378MO - Efficacy and safety of disitamab vedotin in treatment of HER2 expressed advanced or recurrent gynecological cancers

Background

Disitamab vedotin (RC48) is a human epidermal growth factor 2 (HER2)–directed antibody-drug conjugate, with a novel humanized anti-HER2 antibody disitamab conjugated to monomethyl auristatin E (MMAE) via a cleavable linker. RC48 has been approved for the treatment of HER2-positive gastric cancer and urothelial carcinoma patients in China. However, anti-HER2 treatments in gynecological tumors with HER2 expression are still limited.

Methods

This study retrospectively analyzed the efficacy and safety of RC48 monotherapy or combination treatments in HER2-expressing advanced or recurrent gynecological tumors. The primary endpoint was objective response rate (ORR) based on Response Evaluation Criteria in Solid Tumors (RECIST) version 1.1. The secondary endpoints included disease control rate (DCR), progression-free survival (PFS) and safety.

Results

This study enrolled 27 advanced or recurrent gynecological tumor patients, including 18 ovarian cancer patients, 7 cervical cancer patients, and 2 endometrial cancer patients. One, 11 and 14 of the 27 patients was defined as HER2 3+, 2+, and 1+ by IHC, respectively. Among the 27 patients, 22 were evaluable with enough information. The ORR and DCR were 54.5% and 72.7% respectively, with 4 patients achieving complete response (CR), 8 patients achieving partial response (PR), and 4 patients achieving stable disease (SD). The ORR for ovarian cancer, cervical cancer and endometrial cancer were 42.9%, 83.3% and 50%, respectively. The ORR among patients with HER2 1+ and 2+ were 50% and 60%, respectively. The median PFS (mPFS) for the overall population was 6.60 months (95% CI: 4.63-NR), with 4.17 months (95% CI: 3.70-NR) for ovarian cancer patients, 9.73 (95% CI: 7.83-NR) months for cervical cancer patients, and 6.27 months (95% CI: 5.93-NR) for endometrial cancer patients. The mPFS were 4.80 months (95% CI: 3.97-NR) and 6.60 months (95% CI: 4.63-NR) among patients with HER2 2+ and 1+ respectively. The most common adverse events were decreased white blood cell count (36.4%) and decreased neutrophil count (36.4%), with rare occurrence of grade 4 or higher adverse events.

Conclusions

This study indicates that RC48 has promising efficacy and manageable safety for advanced or recurrent gynecological tumors expressing HER2.

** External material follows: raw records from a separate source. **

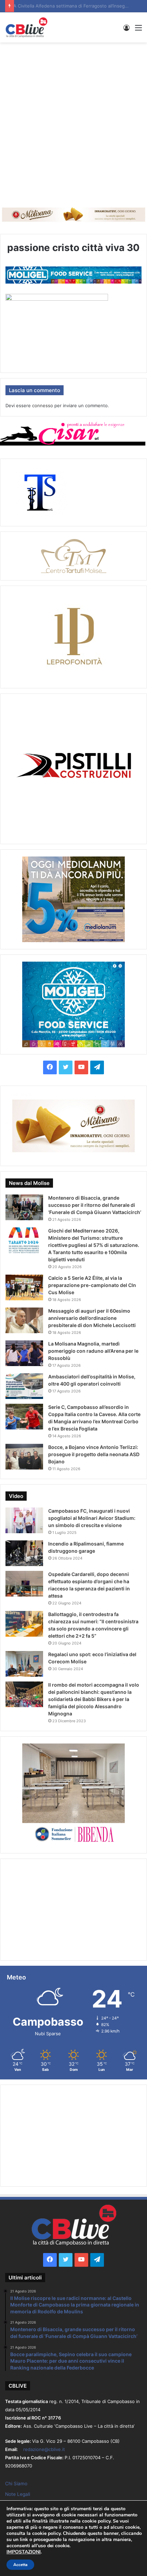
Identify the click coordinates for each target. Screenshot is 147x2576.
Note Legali (17, 2494)
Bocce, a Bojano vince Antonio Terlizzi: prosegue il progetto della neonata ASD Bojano (93, 1454)
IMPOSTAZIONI (23, 2552)
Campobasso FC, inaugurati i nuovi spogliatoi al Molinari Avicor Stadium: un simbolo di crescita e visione (91, 1518)
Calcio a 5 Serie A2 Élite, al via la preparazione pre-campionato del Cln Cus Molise (92, 1285)
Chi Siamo (16, 2483)
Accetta (20, 2564)
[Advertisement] (73, 123)
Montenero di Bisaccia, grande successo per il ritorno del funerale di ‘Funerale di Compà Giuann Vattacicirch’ (94, 1205)
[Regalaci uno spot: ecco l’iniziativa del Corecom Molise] (24, 1664)
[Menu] (138, 30)
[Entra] (126, 30)
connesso (42, 405)
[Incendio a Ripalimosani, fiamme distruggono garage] (24, 1553)
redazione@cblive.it (44, 2449)
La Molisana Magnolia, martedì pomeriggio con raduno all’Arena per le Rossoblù (93, 1351)
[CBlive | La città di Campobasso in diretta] (26, 27)
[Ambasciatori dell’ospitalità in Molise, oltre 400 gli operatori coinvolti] (24, 1386)
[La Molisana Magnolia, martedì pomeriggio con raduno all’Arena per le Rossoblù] (24, 1353)
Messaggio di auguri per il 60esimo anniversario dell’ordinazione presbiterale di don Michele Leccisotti (92, 1318)
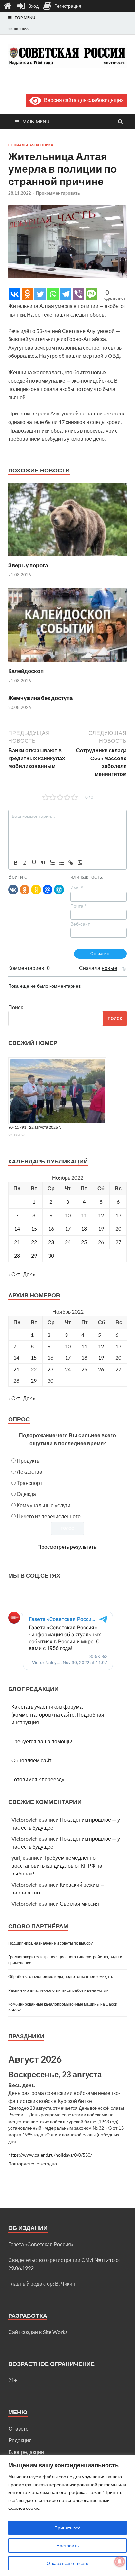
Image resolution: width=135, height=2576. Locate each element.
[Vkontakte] (14, 294)
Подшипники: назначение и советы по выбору (50, 1943)
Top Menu (25, 17)
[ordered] (52, 863)
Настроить (67, 2545)
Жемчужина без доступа (40, 697)
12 (101, 1346)
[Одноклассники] (24, 889)
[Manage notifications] (119, 2561)
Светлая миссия (79, 1903)
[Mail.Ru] (47, 889)
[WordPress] (59, 889)
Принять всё (67, 2527)
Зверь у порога (28, 565)
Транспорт (29, 1483)
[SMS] (91, 294)
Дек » (29, 1274)
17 (68, 1228)
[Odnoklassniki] (27, 294)
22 (34, 1242)
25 (84, 1242)
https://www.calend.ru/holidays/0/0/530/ (50, 2155)
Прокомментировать (58, 193)
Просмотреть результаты (67, 1547)
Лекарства (29, 1472)
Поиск (15, 1007)
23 (51, 1242)
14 (17, 1228)
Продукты (29, 1460)
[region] (67, 2515)
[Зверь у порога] (67, 557)
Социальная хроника (30, 145)
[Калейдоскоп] (67, 663)
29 (34, 1255)
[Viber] (78, 294)
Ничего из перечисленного (49, 1516)
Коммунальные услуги (43, 1505)
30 (51, 1255)
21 (16, 1369)
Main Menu (35, 121)
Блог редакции (26, 2452)
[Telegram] (65, 294)
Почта (78, 906)
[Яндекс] (36, 889)
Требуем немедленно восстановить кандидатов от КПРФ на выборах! (56, 1865)
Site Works (55, 2332)
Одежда (26, 1494)
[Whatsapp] (53, 294)
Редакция (20, 2440)
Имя (76, 887)
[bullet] (61, 863)
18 (84, 1228)
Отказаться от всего (67, 2563)
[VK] (13, 889)
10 (68, 1215)
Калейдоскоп (26, 670)
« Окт (14, 1274)
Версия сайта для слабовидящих (82, 100)
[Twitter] (40, 294)
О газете (19, 2428)
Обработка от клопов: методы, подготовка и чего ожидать (60, 1976)
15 (34, 1228)
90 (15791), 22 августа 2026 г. (34, 1127)
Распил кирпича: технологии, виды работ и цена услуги (58, 1990)
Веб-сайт (80, 924)
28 (17, 1255)
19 (101, 1358)
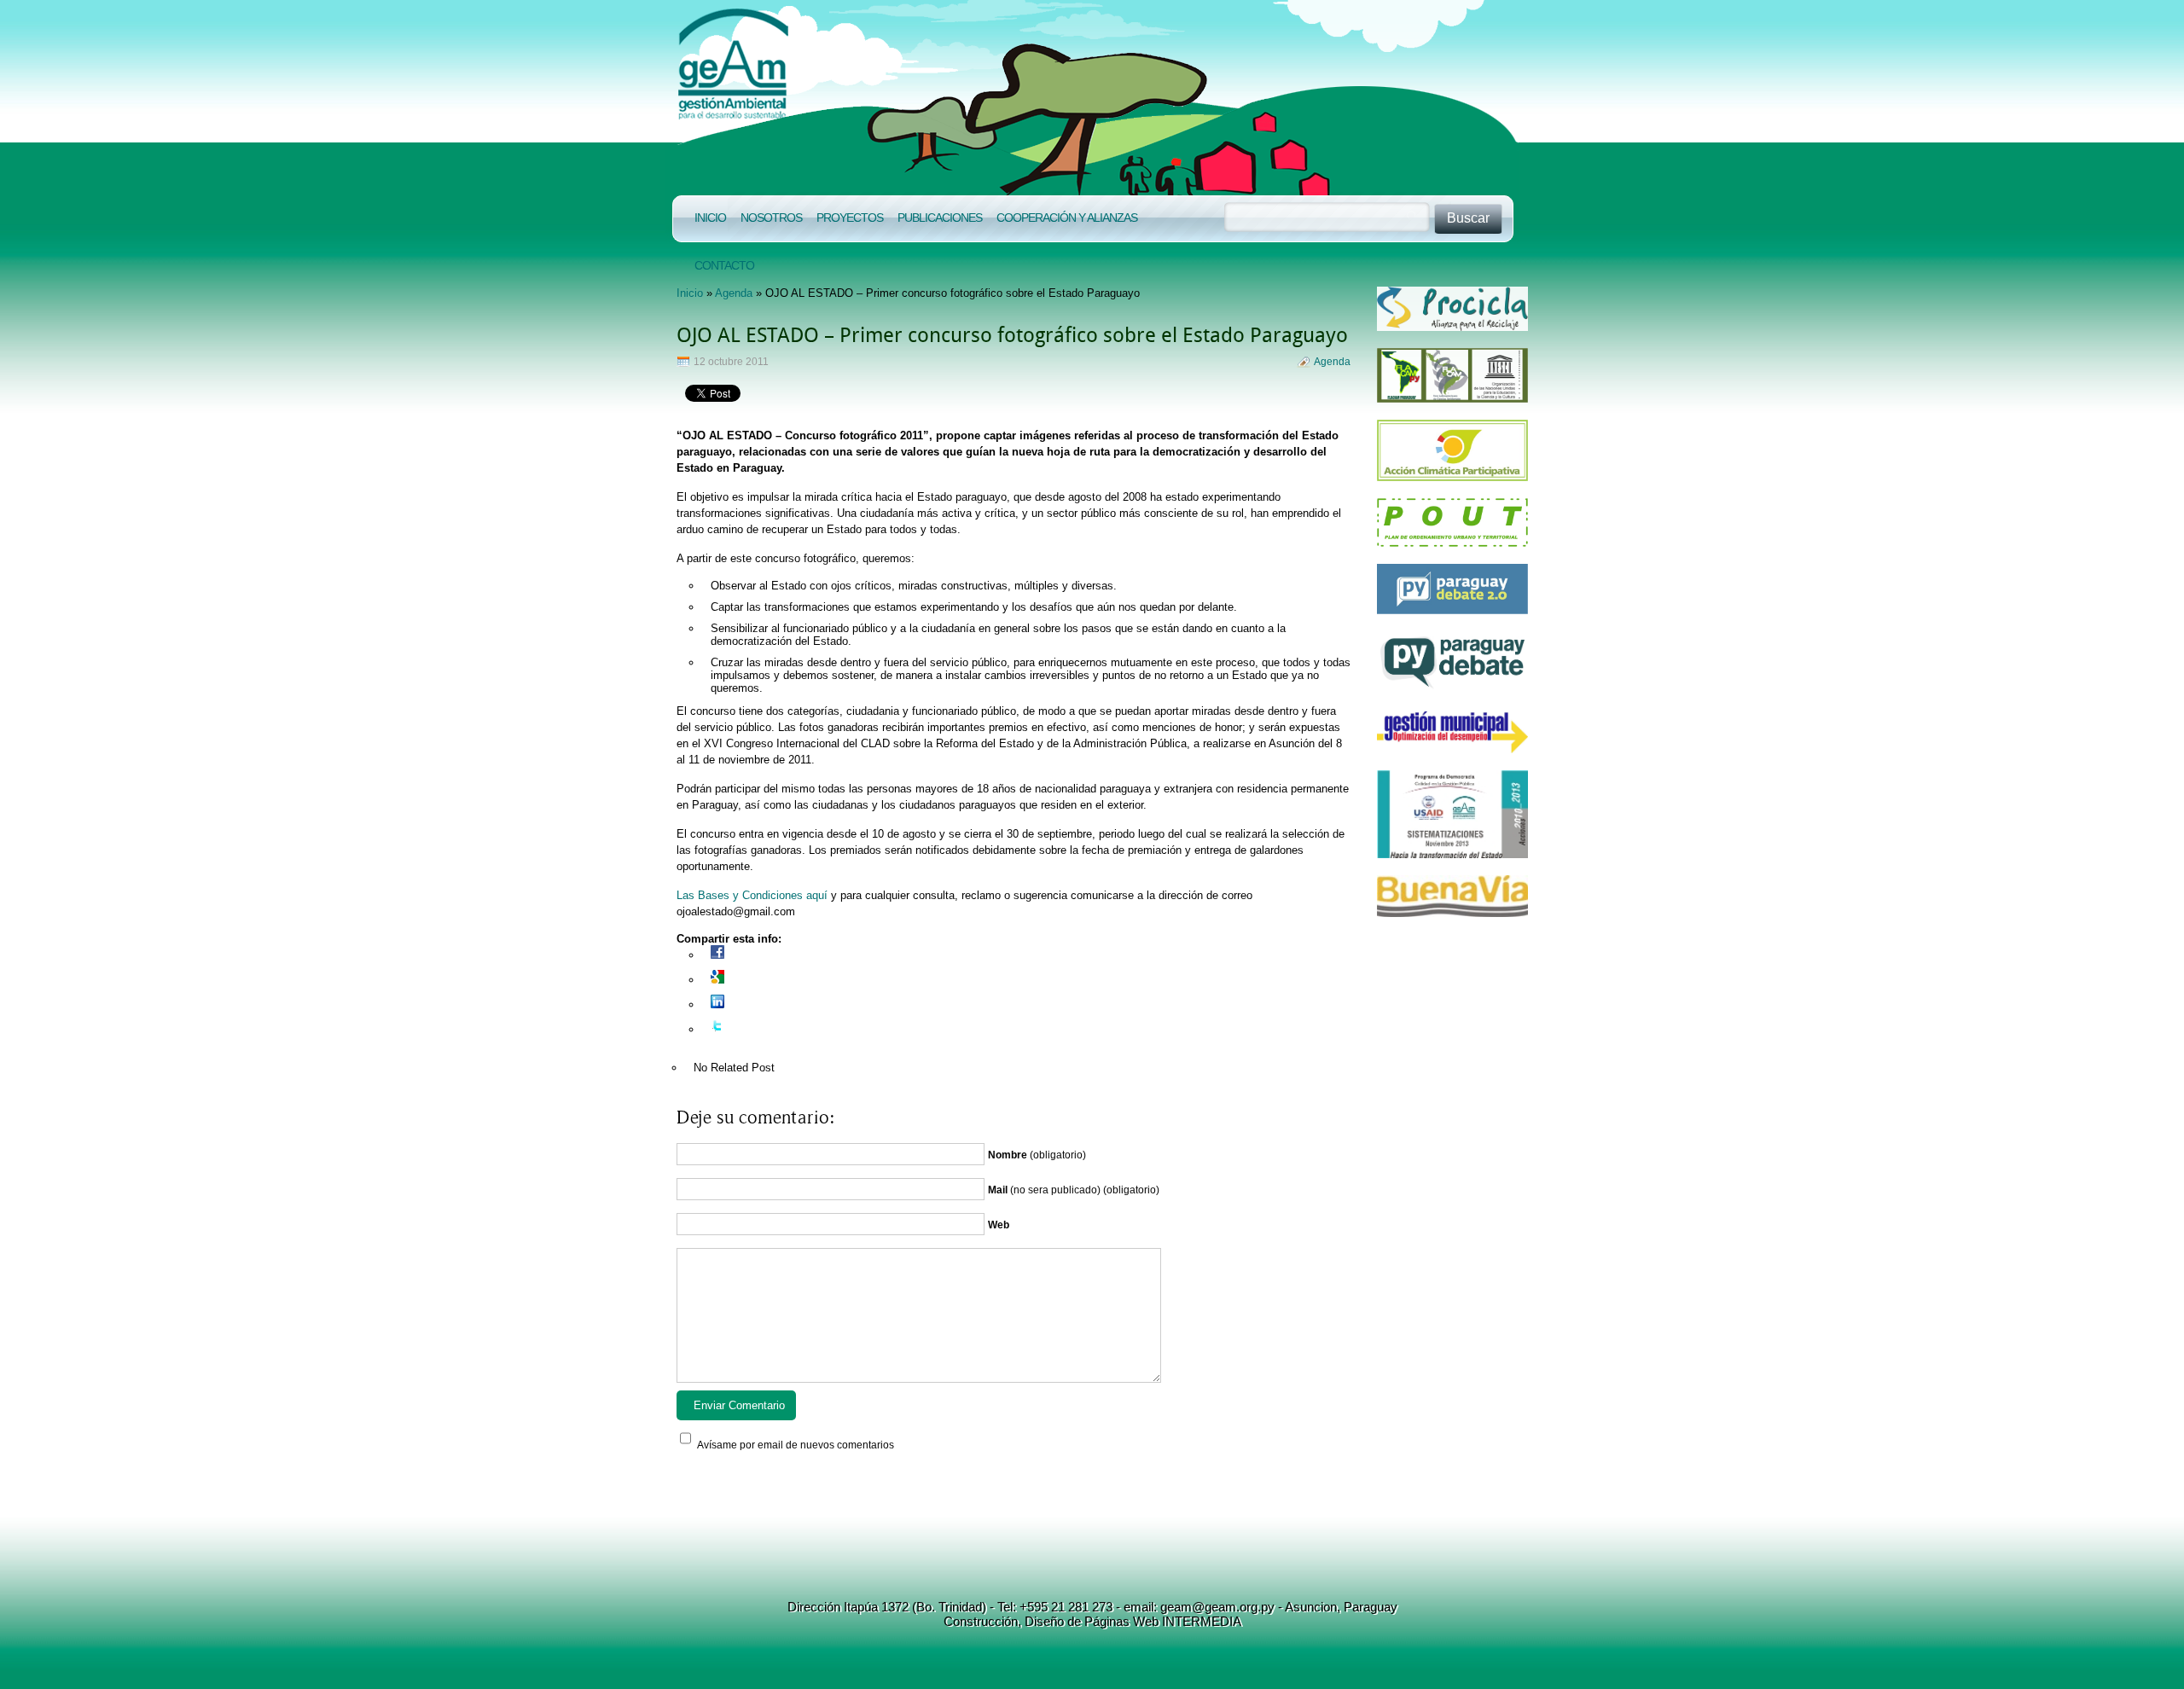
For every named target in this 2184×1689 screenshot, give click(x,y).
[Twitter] (717, 1029)
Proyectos (849, 217)
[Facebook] (717, 955)
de (1072, 1621)
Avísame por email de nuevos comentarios (795, 1445)
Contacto (724, 265)
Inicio (710, 217)
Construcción (981, 1621)
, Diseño (1041, 1621)
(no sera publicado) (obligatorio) (1073, 1190)
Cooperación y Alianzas (1066, 217)
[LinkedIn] (717, 1004)
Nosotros (771, 217)
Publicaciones (939, 217)
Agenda (733, 293)
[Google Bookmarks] (717, 979)
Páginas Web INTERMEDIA (1161, 1621)
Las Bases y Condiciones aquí (754, 895)
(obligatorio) (1037, 1155)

Clinical trial identification

Editorial acknowledgement

Legal entity responsible for the study

The authors.

Funding

Guangzhou Major Clinical Projects(2023P-ZD12); Guangdong Basic and Applied Basic Research Foundation (2024A1515013004, 2023A1515012647, 2021A1515220142).

Disclosure

All authors have declared no conflicts of interest.